Once we have reached around $750K to $1M value in our portfolio of rental properties, we will then obtain institutional financing for 50 – 80% of LTV and pay off most if not all of our Investors. At the time of financing, any cash out will be split 20% to Ground Partner and 80% to EAC. The loan amount or % LTV will be determined by the terms offered by the financial institutions and the need for cash of the partners. We may elect to have lower LTV fixed loan and then set up a line of credit (LOC) for the balance. We may also elect to keep a small balance of Investors’ funds as a second loan.

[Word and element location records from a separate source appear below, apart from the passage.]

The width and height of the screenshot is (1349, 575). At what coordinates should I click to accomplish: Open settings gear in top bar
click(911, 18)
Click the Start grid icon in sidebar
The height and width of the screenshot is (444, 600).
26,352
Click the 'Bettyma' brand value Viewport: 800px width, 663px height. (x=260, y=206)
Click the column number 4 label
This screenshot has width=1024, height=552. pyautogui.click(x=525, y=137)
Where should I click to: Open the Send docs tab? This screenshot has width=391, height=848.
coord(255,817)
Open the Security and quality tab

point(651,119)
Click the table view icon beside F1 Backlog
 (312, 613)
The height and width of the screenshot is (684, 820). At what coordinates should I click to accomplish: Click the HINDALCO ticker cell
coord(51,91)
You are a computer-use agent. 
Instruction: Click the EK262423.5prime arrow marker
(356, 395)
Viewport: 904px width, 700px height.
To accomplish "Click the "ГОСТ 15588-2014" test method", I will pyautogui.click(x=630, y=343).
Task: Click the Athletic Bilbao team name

Because we invest in multiple different markets, we will be working with multiple different Ground Partners at the same time. Therefore, when EAC has a Portfolio that becomes ready to refinance, there is a good chance that you will be one of multiple Ground Partners in that same Portfolio. In that case the 20% equity and 20% cash flow due to the Ground Partner will be based proportionately to the appraised value of the properties owned by the Ground Partner in relation to the value of the rest of the Portfolio. This sort of setup will be extremely valuable to our Ground Partners because it will allow you to be invested in multiple different markets thereby safely diversifying your real estate holdings in the EAC Community.

If the Ground Partner has not performed up to expectations as measured by the criteria outlined above, then the cash out at the time of the financing will the buyout of the Ground Partner from the partnership. If the Ground Partner has performed up to expectations, then the new split of cash flow will be 20% to Ground Partner and 80% to EAC and will remain such thereafter after the cash out if there is any.

We expect the whole process of building a portfolio should take around 6 to 9 months. We expect financing to take approximately 3 months. Once financing is in place, we will simply repeat the process for those Ground Partners that have passed the test of the first Portfolio.